The Git project, a cornerstone of software development, has recently addressed a series of critical security vulnerabilities that could expose users to remote code execution (CVE-2024-32002, CVE-2024-32004) and unauthorized data manipulation.

CVE-2024-32002

Critical Flaws Discovered:

Among the most severe vulnerabilities is CVE-2024-32002 (CVSS 9.1), which could allow an attacker to execute arbitrary code remotely by exploiting a bug in Git’s handling of submodules during cloning. This flaw has been identified in the way Git handles recursive clones on case-insensitive filesystems that support symbolic links. Repositories with submodules can be crafted to exploit this bug, causing Git to mistakenly write files into the .git/ directory instead of the submodule’s worktree. This allows an attacker to write a hook that executes during the clone operation, leaving users no opportunity to inspect the code.

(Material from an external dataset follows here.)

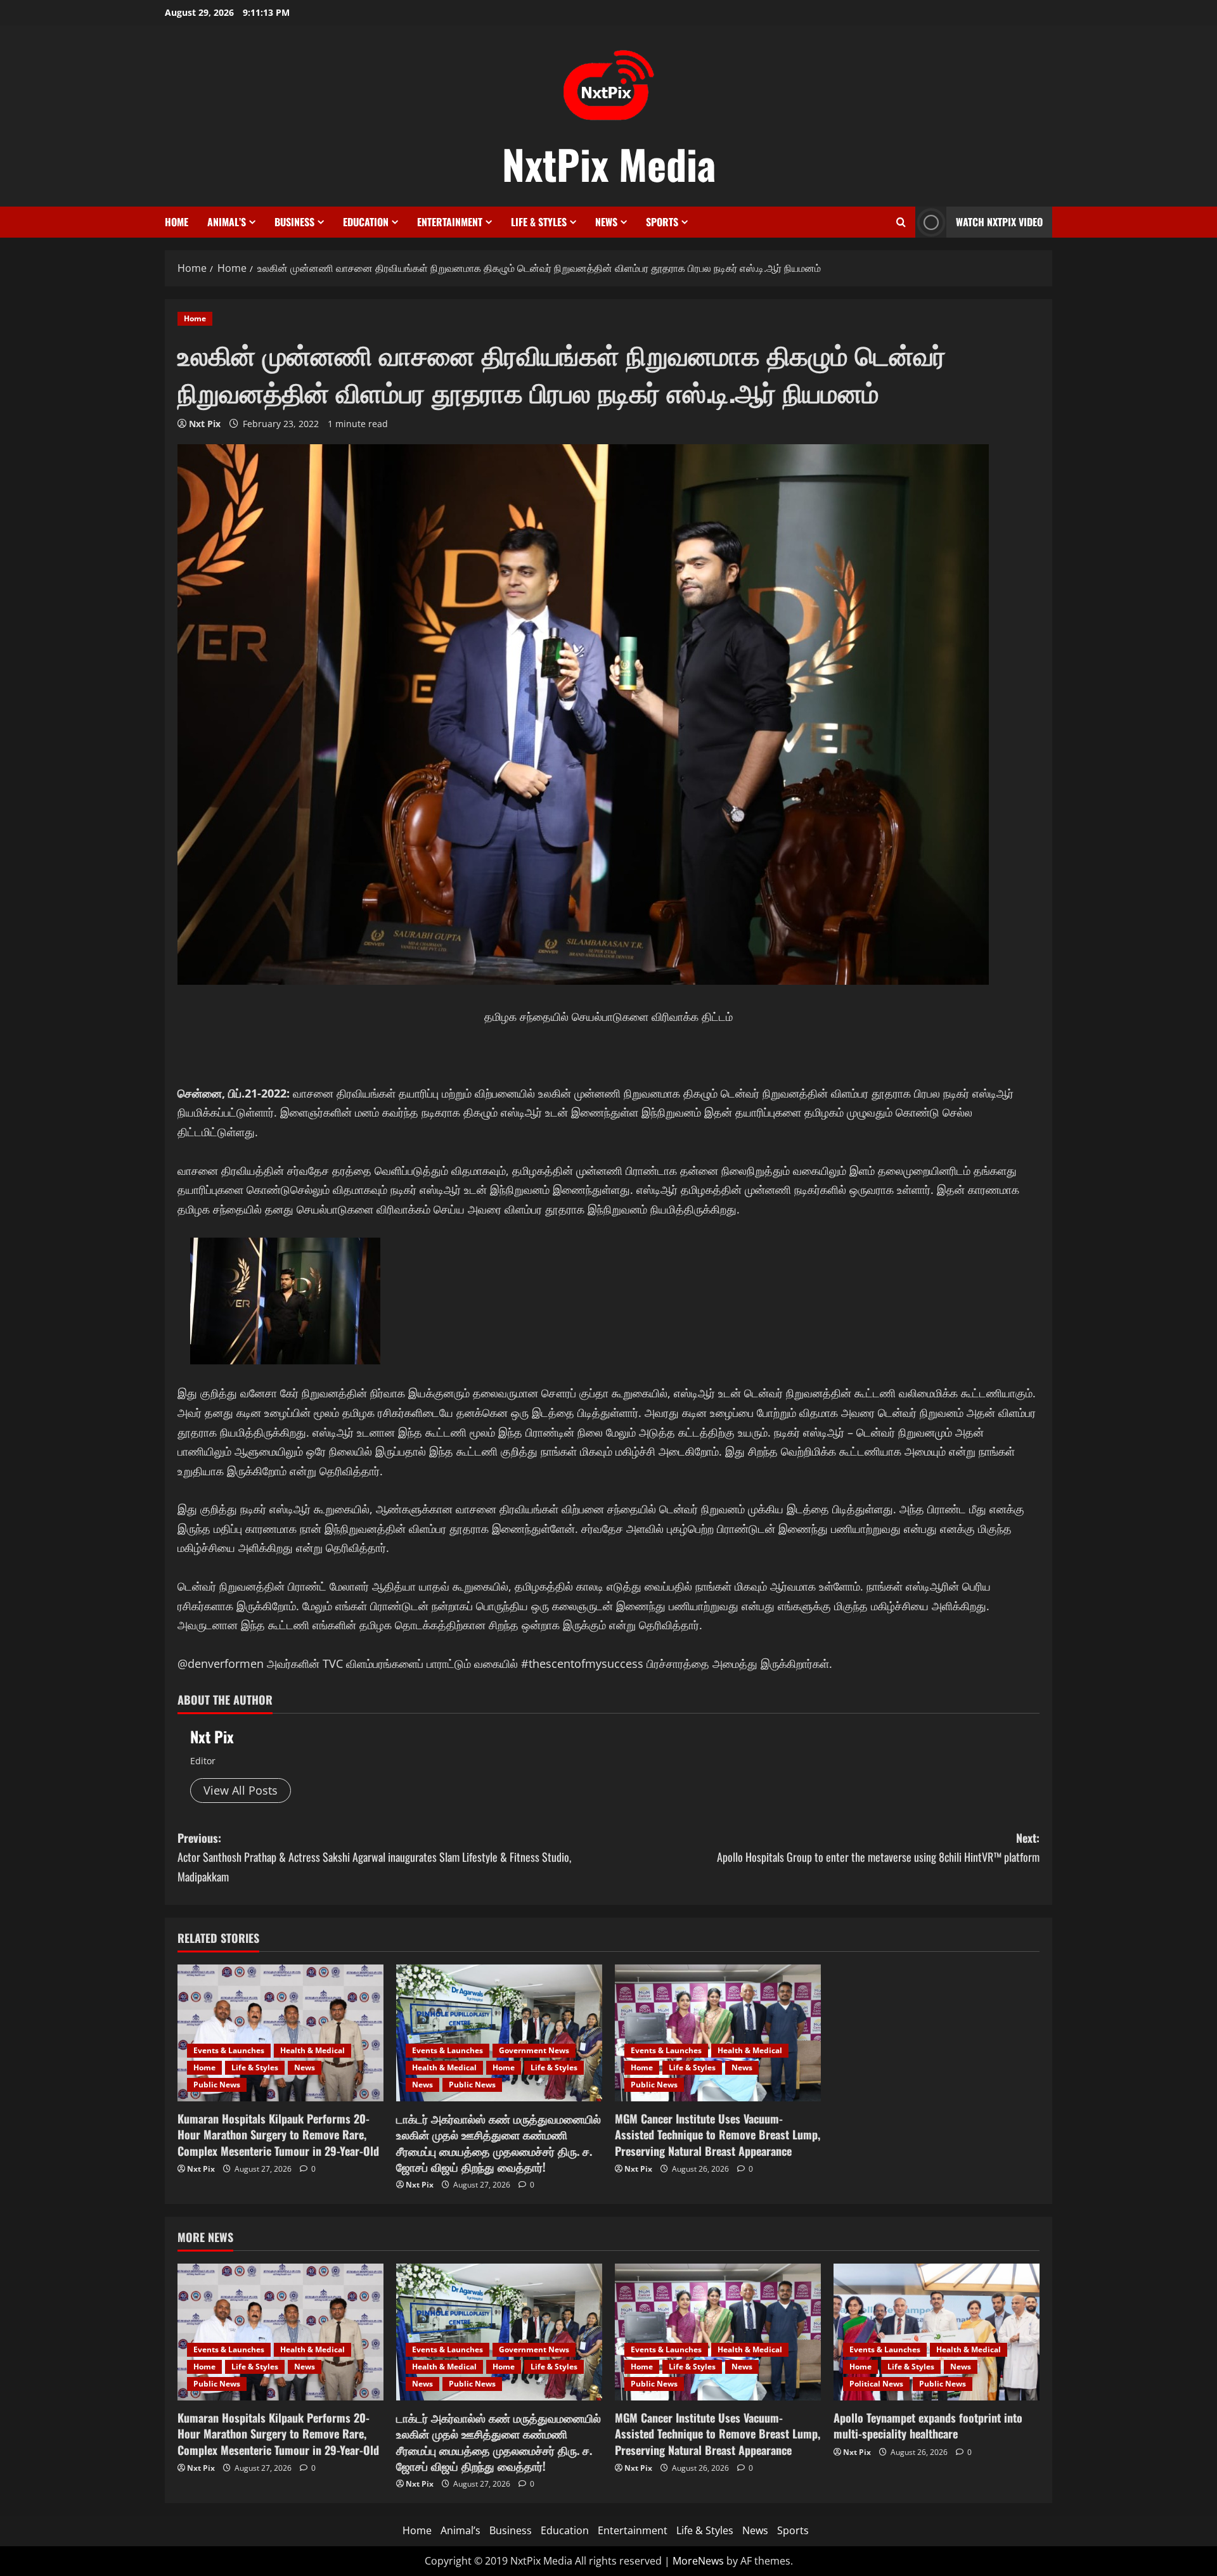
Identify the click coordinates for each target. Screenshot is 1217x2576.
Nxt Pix (205, 424)
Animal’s (226, 221)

Additionally, CVE-2024-32004 (CVSS 8.2) enables remote code execution when cloning specially crafted local repositories.

Other vulnerabilities, such as CVE-2024-32021 and CVE-2024-32020, could allow attackers to manipulate files within a cloned repository’s object database, potentially leading to unauthorized access or data corruption.

Furthermore, CVE-2024-32465 (CVSS 7.4) exposes a flaw that allows attackers to bypass Git’s protections for cloning untrusted repositories, opening the door to potential code execution through malicious hooks.

Immediate Action Required:

To safeguard against these vulnerabilities, Git users are strongly urged to update to the latest versions: v2.45.1, v2.44.1, v2.43.4, v2.42.2, v2.41.1, v2.40.2, and v2.39.4. While workarounds exist for some vulnerabilities, such as disabling symbolic link support, the most effective solution is to apply the official patches.